1. Organizational performance improves immediately the shift to self managing teams is made. We have found no down time or lost productivity in the groups who have planned and executed their move in a systematic way.
2. Managers, at all levels, begin to 'walk the talk'. They tend to change their conversations from trying to control staff behaviours to more asking “what can I do to help the team succeed?” Some even begin symbolic changes by removing the icons of 'them and us', like dispensing with separate eating areas, special parking bays and some, even ditch the company car.
3. There seems to be an immediate shift to building the business literacy of each staff member. All employees are given the 'big financial picture' and they get to know how the organization makes its money and where they, as workers, fit into the complex wheel of profit and loss. They seem to rapidly understand how the business structure and systems should work.
4. The organization shifts immediately from an emphasis on just training in the workplace for skill development to a more whole learning process where employees are encouraged to build their own, individual learning plans, with a focus on a blend of technical, business, social, career and lifestyle skills. The organization becomes a learning organization in the true sense of the words.
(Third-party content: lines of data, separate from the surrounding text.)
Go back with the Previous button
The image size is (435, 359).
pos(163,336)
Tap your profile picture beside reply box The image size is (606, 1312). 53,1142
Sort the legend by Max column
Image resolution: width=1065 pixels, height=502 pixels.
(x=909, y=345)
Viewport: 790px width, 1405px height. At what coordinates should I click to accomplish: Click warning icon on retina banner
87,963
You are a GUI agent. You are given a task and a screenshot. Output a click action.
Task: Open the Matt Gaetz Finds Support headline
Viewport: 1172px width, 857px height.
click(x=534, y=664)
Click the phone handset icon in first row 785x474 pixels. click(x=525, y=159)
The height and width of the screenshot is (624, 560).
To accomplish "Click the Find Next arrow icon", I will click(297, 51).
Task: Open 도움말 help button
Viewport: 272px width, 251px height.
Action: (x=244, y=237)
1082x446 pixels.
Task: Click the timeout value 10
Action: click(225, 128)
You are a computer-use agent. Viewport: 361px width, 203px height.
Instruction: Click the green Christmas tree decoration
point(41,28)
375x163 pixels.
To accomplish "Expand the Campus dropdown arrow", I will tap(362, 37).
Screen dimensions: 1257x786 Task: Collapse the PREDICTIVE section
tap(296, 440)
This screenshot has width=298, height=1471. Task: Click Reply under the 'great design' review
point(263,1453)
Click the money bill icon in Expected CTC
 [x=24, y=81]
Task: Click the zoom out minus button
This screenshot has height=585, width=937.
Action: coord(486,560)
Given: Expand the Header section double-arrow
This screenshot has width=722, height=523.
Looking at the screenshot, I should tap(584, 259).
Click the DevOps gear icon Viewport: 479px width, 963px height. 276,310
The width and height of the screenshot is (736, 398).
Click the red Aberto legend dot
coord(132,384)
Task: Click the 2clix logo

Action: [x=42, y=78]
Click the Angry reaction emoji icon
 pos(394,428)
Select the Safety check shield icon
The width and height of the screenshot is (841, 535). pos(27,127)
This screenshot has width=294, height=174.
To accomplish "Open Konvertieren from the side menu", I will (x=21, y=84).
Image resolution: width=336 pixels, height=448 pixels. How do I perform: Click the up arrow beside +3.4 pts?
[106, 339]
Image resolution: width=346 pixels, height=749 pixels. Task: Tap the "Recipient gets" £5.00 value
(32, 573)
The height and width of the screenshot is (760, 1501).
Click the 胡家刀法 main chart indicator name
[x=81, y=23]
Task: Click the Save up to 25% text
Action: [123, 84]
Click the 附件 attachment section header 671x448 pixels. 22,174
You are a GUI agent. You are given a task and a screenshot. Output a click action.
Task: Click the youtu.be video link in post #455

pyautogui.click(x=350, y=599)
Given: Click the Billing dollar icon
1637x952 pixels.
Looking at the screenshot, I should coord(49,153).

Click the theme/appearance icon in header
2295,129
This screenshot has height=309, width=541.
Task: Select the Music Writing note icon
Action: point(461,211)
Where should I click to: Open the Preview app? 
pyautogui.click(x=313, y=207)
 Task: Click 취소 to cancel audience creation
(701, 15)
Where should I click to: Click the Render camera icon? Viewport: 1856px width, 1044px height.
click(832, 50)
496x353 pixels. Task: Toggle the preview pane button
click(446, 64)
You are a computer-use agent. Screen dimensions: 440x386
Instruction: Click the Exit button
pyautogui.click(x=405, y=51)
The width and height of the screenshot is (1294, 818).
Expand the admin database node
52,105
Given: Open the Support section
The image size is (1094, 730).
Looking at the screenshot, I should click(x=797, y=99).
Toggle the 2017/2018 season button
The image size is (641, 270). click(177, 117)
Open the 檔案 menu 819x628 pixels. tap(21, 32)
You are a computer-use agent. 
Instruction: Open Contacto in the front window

5. Communication in the workplace appears to improve dramatically and employees immediately become included in all the critical decision making processes. No person, no matter how insignificant they may seem to others, is left out. Our employee attitude surveys show a very strong correlation between improvements in communication and staff developing more positive perceptions of their organization.
6. The most overtly obvious characteristic of the self managing cultural shift reported in our culture surveys is a noticeable move in management behavior from being hierarchical to being more informal. People begin to interact as colleagues and partners in teamwork rather than as supervisor-subordinate, boss-worker, master-slave. People begin to dress more comfortably.